First it was Philip Tomasino. Now it’s Luke Evangelista.
Nashville Predators first-year head coach Andrew Brunette hasn’t shied away from using playing time, or lack thereof, to send messages to some of the team’s younger, more inexperienced players.
Brunette announced after morning skate that Evangelista would be a healthy scratch for the Predators tilt with the Colorado Avalanche at Bridgestone Arena Monday night, citing the 21-year-old forward’s need to take a beat.
“It’s just a little bit of a reset,” Brunette told reporters after practice. “The last five, six, seven games he’s been probably not playing up to his standard and my expectation of him. I don’t think he’s been skating like he skated earlier in the year. I think it’s good to just take a step back. He’s a skilled, smart hockey player. Sometimes, you just need a little bit of a refresh.
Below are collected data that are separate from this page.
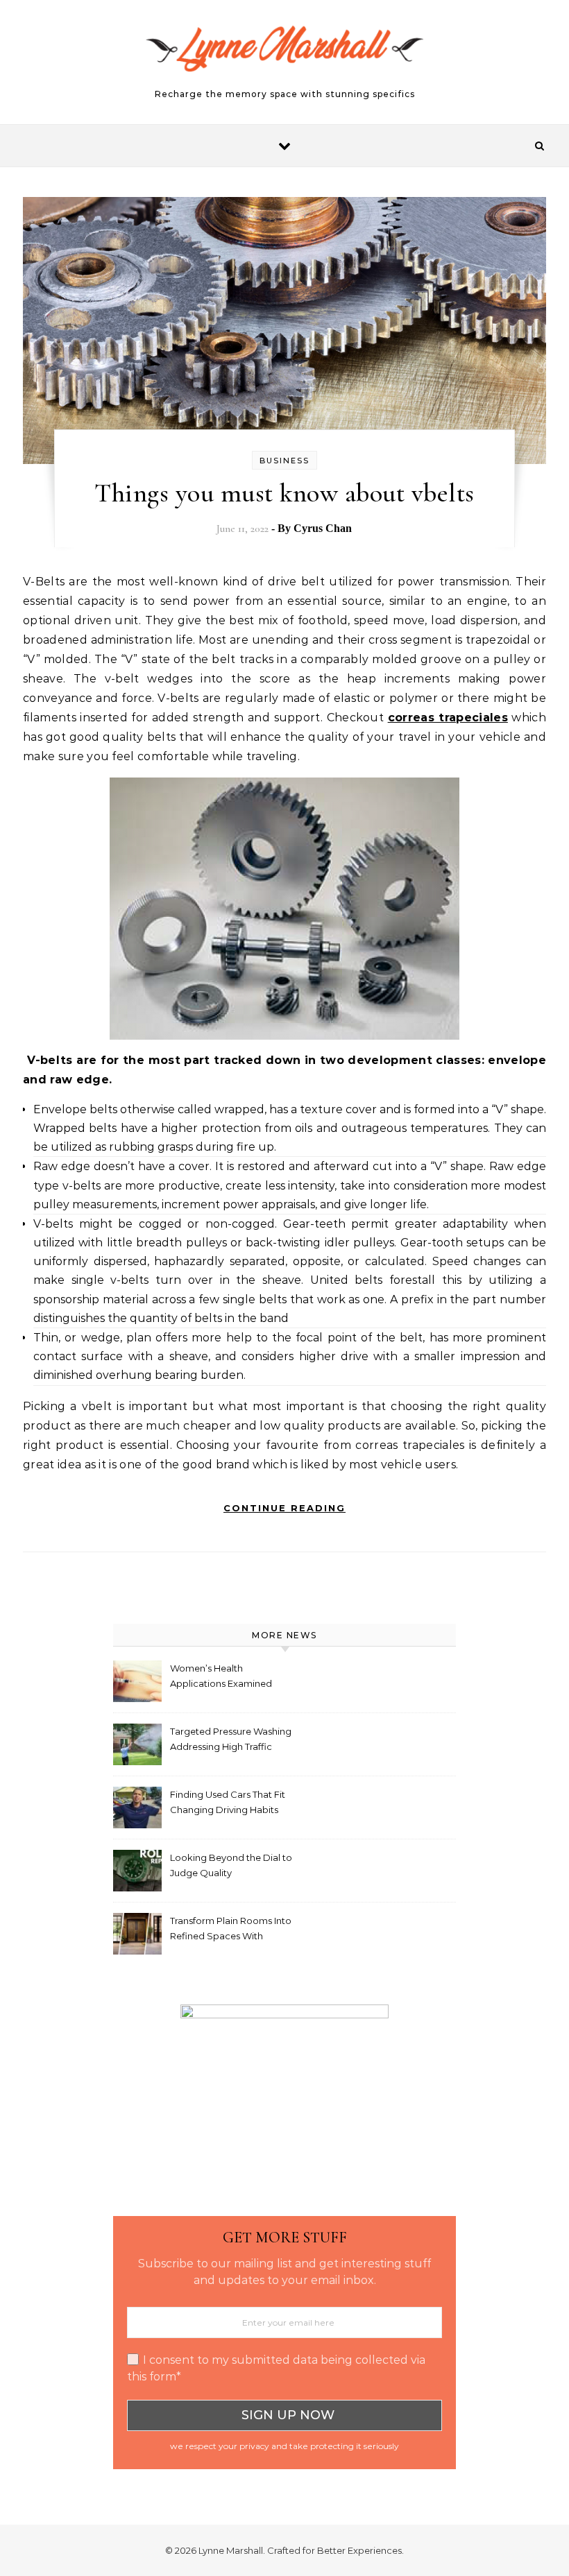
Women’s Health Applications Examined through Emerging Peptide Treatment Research (229, 1677)
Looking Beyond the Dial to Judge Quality (231, 1865)
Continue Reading (284, 1507)
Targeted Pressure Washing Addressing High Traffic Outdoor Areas (230, 1740)
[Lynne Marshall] (284, 56)
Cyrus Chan (323, 528)
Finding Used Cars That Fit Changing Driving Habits (227, 1802)
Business (284, 460)
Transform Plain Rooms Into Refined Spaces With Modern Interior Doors (230, 1930)
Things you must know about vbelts (284, 493)
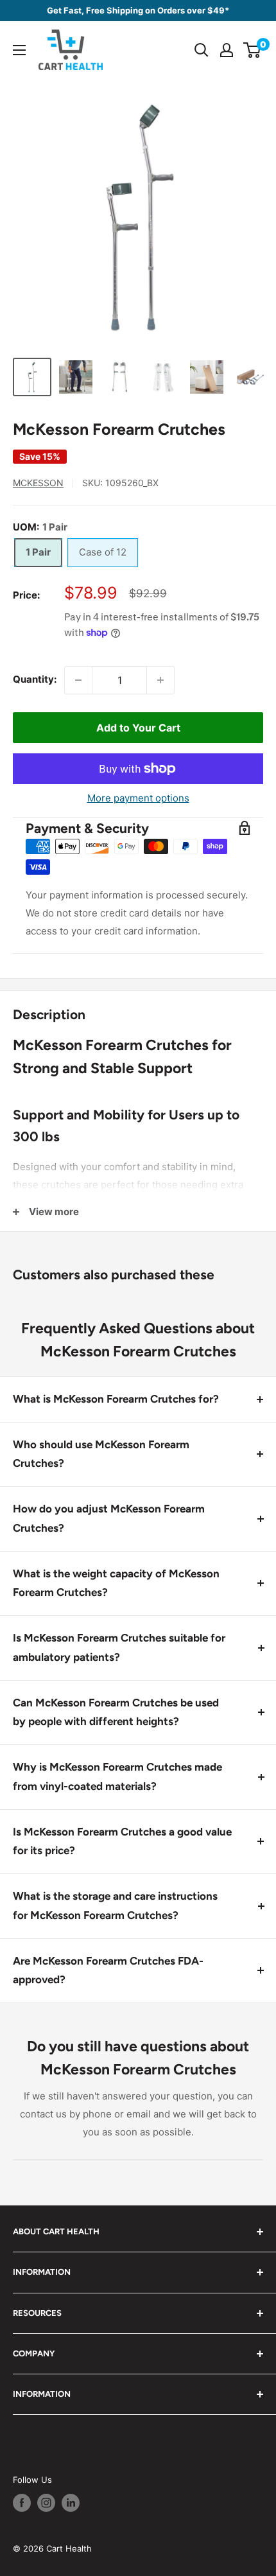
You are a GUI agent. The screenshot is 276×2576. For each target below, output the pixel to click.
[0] (253, 50)
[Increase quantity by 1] (160, 680)
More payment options (138, 798)
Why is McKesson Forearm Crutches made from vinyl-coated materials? (117, 1776)
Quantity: (34, 679)
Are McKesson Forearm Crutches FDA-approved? (108, 1970)
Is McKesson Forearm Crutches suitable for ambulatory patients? (119, 1647)
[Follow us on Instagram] (46, 2503)
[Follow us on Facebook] (22, 2503)
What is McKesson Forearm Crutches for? (116, 1398)
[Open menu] (19, 50)
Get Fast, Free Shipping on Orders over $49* (138, 10)
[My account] (226, 50)
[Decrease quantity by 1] (78, 680)
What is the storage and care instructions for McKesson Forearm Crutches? (115, 1905)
In Evangelista’s place, Juuso Parssinen will move up to the second line next to Cody Glass and Kiefer Sherwood. Liam Foudy, who was a healthy scratch in Nashville’s 4-2 win over the Chicago Blackhawks on Saturday, will also slot back into the lineup against the Avs on the third line with Yakov Trenin and Colton Sissons.
In the seven games the Predators have played in November, Evangelista notched four points (all assists), a power-play assist and 10 shots on goal while averaging 14:31 of ice time per game. His production noticeably fell off the last two games with Tommy Novak, who usually centers the line Evangelista play on, being placed on injured reserve.
It’s no secret Evangelista is a better player with Novak than without him. When the two are paired together, Evangelista’s Corsi percentage (59.8% to 54.7%), expected goals for percentage (63.5% to 47.2%) and high-danger chance percentage (68.1% to 51.3%) are all drastically better, per Natural Stat Trick.
“This game gets faster and harder as the season goes on, and you don’t want to let him keep sliding right now,” Brunette added. “You may not find it if you wait another 10 games. So, I think it’s important that he gets his eyes on it. We talked about it, but I think he has to see it and feel it and get back to work.”